The rapid development of technology is no doubt exciting, but the waste caused by the disposal of outdated or faulty products is becoming a real problem.
According to the Department of Toxic Substances Control, 46 pounds of e-waste — the waste produced from unwanted electronic devices — was produced per person in the United States in 2019, totaling seven million tons.
Glitched out.— UN Environment Programme (@UNEP) October 1, 2023
Every year, more than 50 million tonnes of e-waste are produced—equivalent to 7 kilogrammes for every person on Earth. Let's each take action to #BeatWastePollution:
Furthermore, the estimated rate of recycling electronic products in 2019 was just 15%, with many devices filling up landfills and contributing to the risk to human and environmental health because of the hazardous materials they contain.
For customers, it’s a frustrating story for a different reason. Buying the latest technology isn’t cheap, and with cell phones, laptops, and gaming devices becoming outdated in a matter of years, it can be challenging to keep up with the costs.
Schools, in particular, have trouble updating old computers and often have to make in-house repairs to extend the lifespan of the technology students use.
However, a new announcement from Google can help save customers and schools money and reduce the amount of tech waste that makes it to landfills.
The company’s Chromebooks have now received an extra two years of automatic updates from the date of manufacture, allowing users to keep running the device a little while longer instead of investing in a replacement.
“Starting in 2024, if you have Chromebooks that were released from 2021 onwards, you’ll automatically get 10 years of updates,” the company revealed in a blog post.
“For Chromebooks released before 2021 and already in use, users and IT admins will have the option to extend automatic updates to 10 years from the platform’s release (after they receive their last automatic update).”

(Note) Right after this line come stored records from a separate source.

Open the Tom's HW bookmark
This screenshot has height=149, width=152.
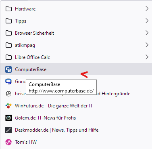coord(76,142)
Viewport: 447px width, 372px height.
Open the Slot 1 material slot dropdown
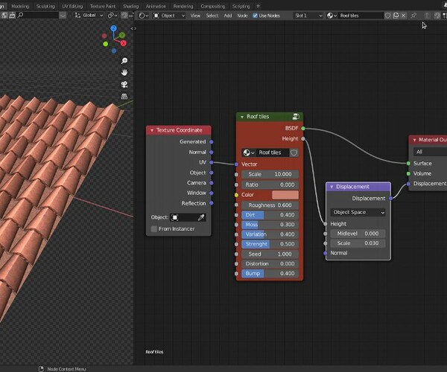click(308, 15)
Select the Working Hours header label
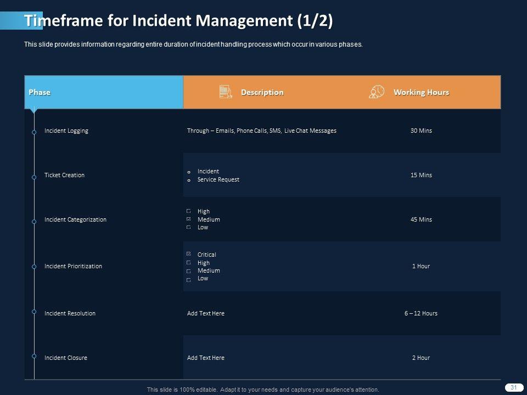Screen dimensions: 527x395 click(421, 92)
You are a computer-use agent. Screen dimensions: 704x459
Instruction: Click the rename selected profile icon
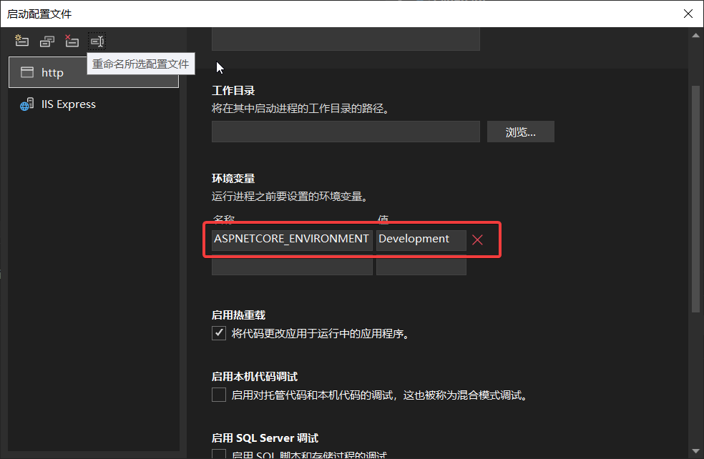tap(97, 41)
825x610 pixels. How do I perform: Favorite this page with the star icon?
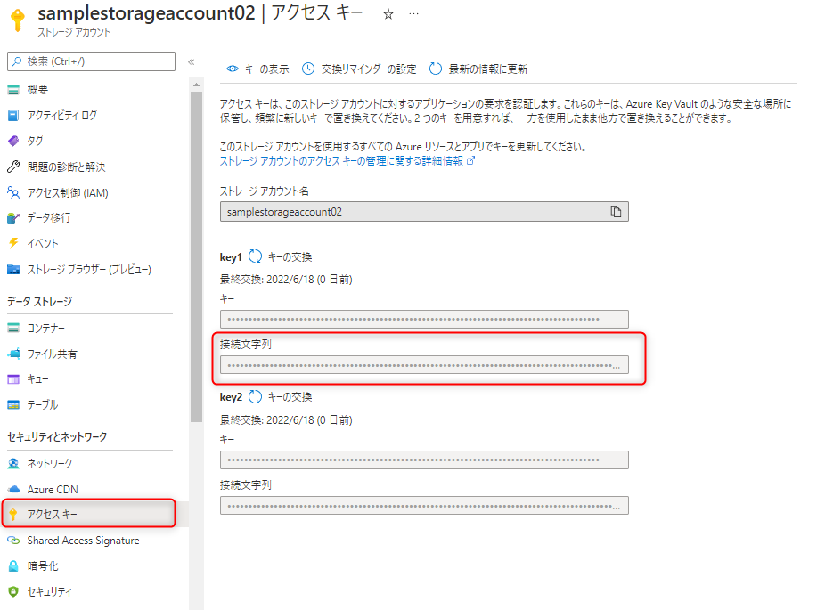[x=388, y=15]
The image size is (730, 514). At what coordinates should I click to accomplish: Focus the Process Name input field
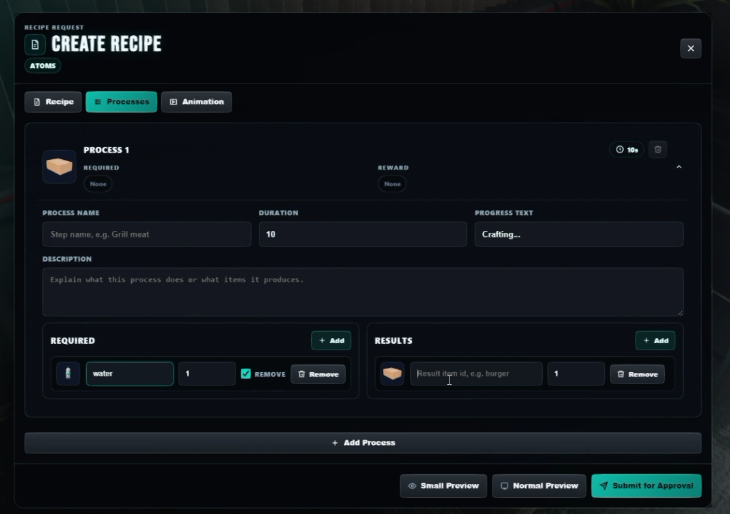[x=147, y=234]
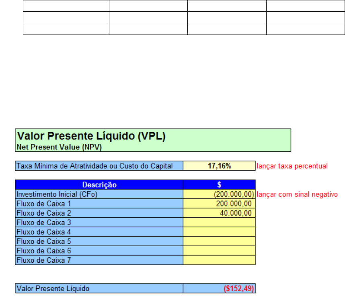This screenshot has width=345, height=300.
Task: Click the empty Fluxo de Caixa 7 value cell
Action: [219, 260]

Schools can also take advantage of the Chromebook Repair Program, which can help find parts and offer repairs either on-site or with accredited partners.
Speaking to Vice, Lucas Gutterman, director of the Designed to Last campaign from the U.S. PIRG (Public Interest Research Groups) — which called on improved lifespan for tech products — was pleased with the announcement. However, he noted there is still a long way to go regarding sustainable tech.

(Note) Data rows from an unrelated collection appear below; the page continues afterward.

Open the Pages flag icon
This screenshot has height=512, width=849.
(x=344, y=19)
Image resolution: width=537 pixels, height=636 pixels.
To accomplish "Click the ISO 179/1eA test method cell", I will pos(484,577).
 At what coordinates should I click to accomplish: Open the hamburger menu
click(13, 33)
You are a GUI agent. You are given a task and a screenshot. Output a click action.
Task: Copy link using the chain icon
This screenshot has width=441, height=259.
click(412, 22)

“We are on this disposability treadmill – we’re buying more laptops, and phones and tablets and appliances that die, Gutterman said. “It’s really a step in the right direction – it just shows Google’s leadership in actually making devices that last for as long as possible.”
While progress is being made on safe and efficient ways to recycle old tech products, especially batteries, making machines last longer is undoubtedly the best way to reduce planet-harming waste.
“Can someone explain why we aren’t mining our e-waste instead of the planet?” one user recently asked on X, formerly known as Twitter.
Lithium-ion batteries not only contain valuable materials like lithium, cobalt, and graphite that can be reused — preventing the need to mine for new sources — the crushing of batteries in disposal can lead to fire hazards, according to the Environmental Protection Agency.
Any product for disposal featuring lithium-ion batteries should be taken to a suitable recycling location or a hazardous waste center.